In tutta questa faccenda di Fabrizio Miccoli, ormai ex capitano della squadra del Palermo, stupisce come al solito il conformismo e l'istintivo servilismo del giornalismo di casa nostra. Un coro di critiche al limite degli insulti lo ha costretto al pentimento in diretta tv e alle lacrime in streaming per una frase stupida e volgare (“…quel fango di Falcone”) detta però in una conversazione privata e priva di qualsiasi valore penale. Non è di questo però che voglio parlare, ma paradossalmente del suo opposto.
Di Miccoli infatti si sapeva già molto, ad iniziare delle sue compagnie pessime e invece pochissimi ne parlavano, un pezzo coraggioso però di non oltre 30 righe sul giornale, mai un cenno sui mille siti on line che parlano di pallone. C'è voluto il solito verbale sfuggito all'inquirente di turno, anzi questa volta non c'è nemmeno un verbale di mezzo ma solo una frase oscena intercettata e poi riferita, per seppellire l'ex giocatore simbolo del Palermo.

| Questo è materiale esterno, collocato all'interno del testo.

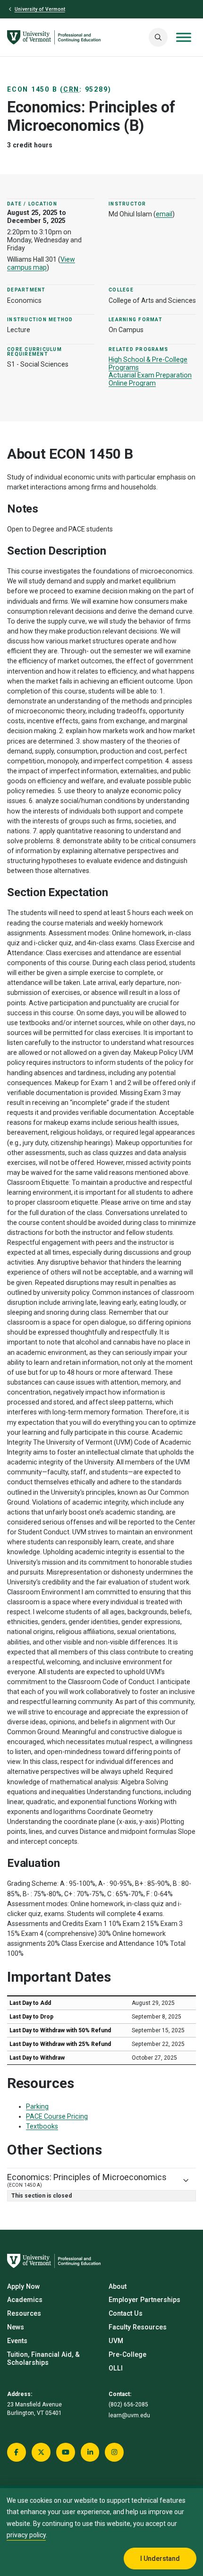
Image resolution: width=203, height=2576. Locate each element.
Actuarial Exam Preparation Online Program (150, 379)
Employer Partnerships (144, 2299)
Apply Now (23, 2286)
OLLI (116, 2368)
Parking (37, 2106)
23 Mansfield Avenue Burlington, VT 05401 (34, 2408)
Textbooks (42, 2126)
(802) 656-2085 (128, 2404)
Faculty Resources (138, 2327)
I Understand (160, 2558)
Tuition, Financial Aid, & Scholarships (43, 2358)
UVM (116, 2341)
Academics (24, 2299)
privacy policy (26, 2535)
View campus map (41, 263)
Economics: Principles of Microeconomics (87, 2180)
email (164, 214)
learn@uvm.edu (129, 2415)
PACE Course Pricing (57, 2116)
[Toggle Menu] (183, 37)
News (15, 2327)
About (118, 2286)
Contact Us (126, 2313)
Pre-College (127, 2354)
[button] (158, 37)
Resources (24, 2313)
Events (17, 2341)
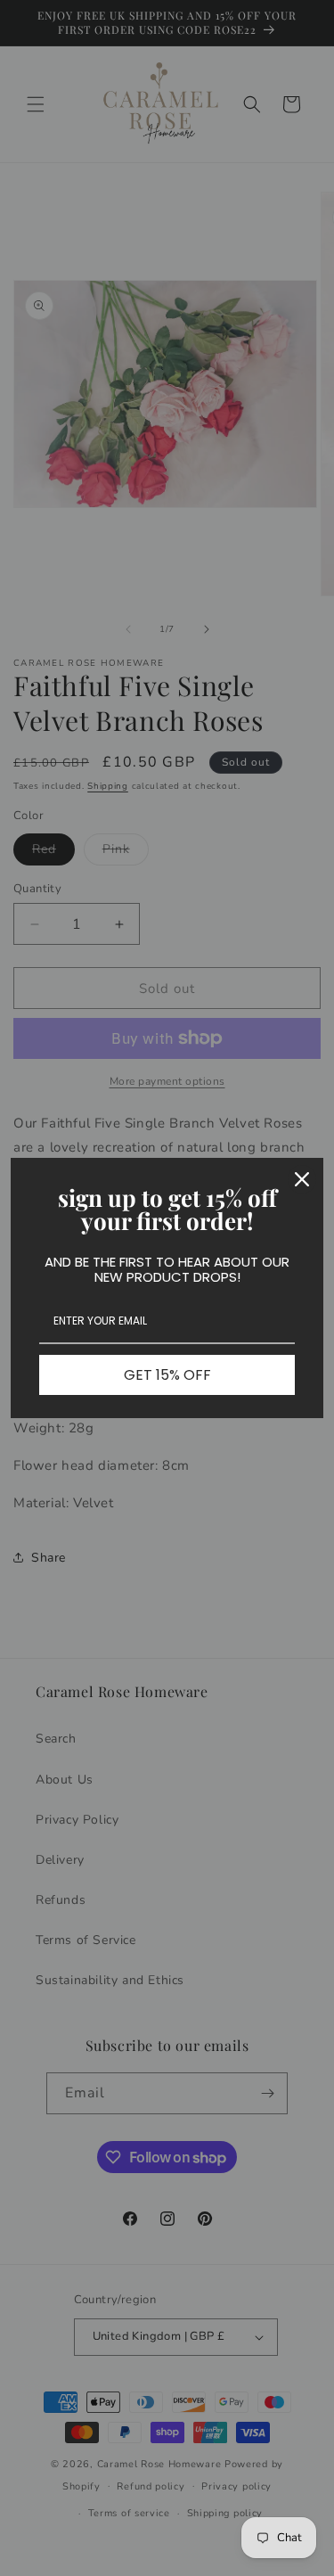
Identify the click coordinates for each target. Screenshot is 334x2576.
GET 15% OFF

Ecco penso che dietro questa storia ci sia proprio questo "ex". Fin quando Miccoli segnava e portava il Palermo fino al quinto posto della serie A, la stampa ha preferito voltarsi dall'altra parte. Molti giornalisti, tutti quelli sportivi siciliani di sicuro, sapevano delle sue compagnie impresentabili però stavano zitti. A chi finissero i biglietti omaggio di tribuna centrale offerti dal giocatore, per tanti non era un mistero. Miccoli segnava, il Palermo vinceva, e pochissimi della categoria si mettono contro chi vince, contro chi ti consente trasferte pagate al seguito della squadra. Poi il giocattolo si è rotto, il Palermo prima ha arrancato e poi è finito in B, e allora molti hanno ritrovato coraggio. Ma neanche tanto.

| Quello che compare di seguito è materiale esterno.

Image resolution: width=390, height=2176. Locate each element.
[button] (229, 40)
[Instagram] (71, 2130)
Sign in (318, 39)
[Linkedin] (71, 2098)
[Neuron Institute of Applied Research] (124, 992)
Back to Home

C'è voluto l'intervento della magistratura per far ritrovare a tanti occhi e orecchie che prima non vedevano e non sentivano. Un copione già visto. Ricordate il caso Moggi? Il direttore sportivo maneggione della Juventus che secondo le sentenze di primo grado aveva costruito per anni e anni assieme a Giraudo e Bettega un sistema scientifico di vittorie pilotate grazie alle compiacenza di arbitri e dirigenti, è stato osannato e riverito fino al giorno in cui gli è arrivato il primo avviso di garanzia. La solita magistratura. Prima nessun giornalista aveva sentito puzza di marcio, neanche quelli che vivono di calcio 24 ore su 24, mai nessun sospetto, mai nessuna voce fuori dal coro.
Di paragone in paragone, possiamo arrivare al Copodanno di 6 o 7 anni fa, quando in casa di amici incontrai un collega di un importante quotidiano nazionale che per lavoro seguiva come un'ombra Silvio Berlusconi. Sapeva bene come il cavaliere trascorreva le serate. Talvolta amava riunirsi a tarda notte con i giornalisti iniziando la discussione sempre con la stessa frase: “Forza, parliamo di gnocca”. Già allora era chiaro che un presidente del Consiglio così poteva creare diversi problemi a se stesso e al paese e dunque domandai perché non parlasse sul giornale di questa abitudine dato che il suo lavoro era narrare Berlusconi minuto per minuto. Non mi ha mai risposto.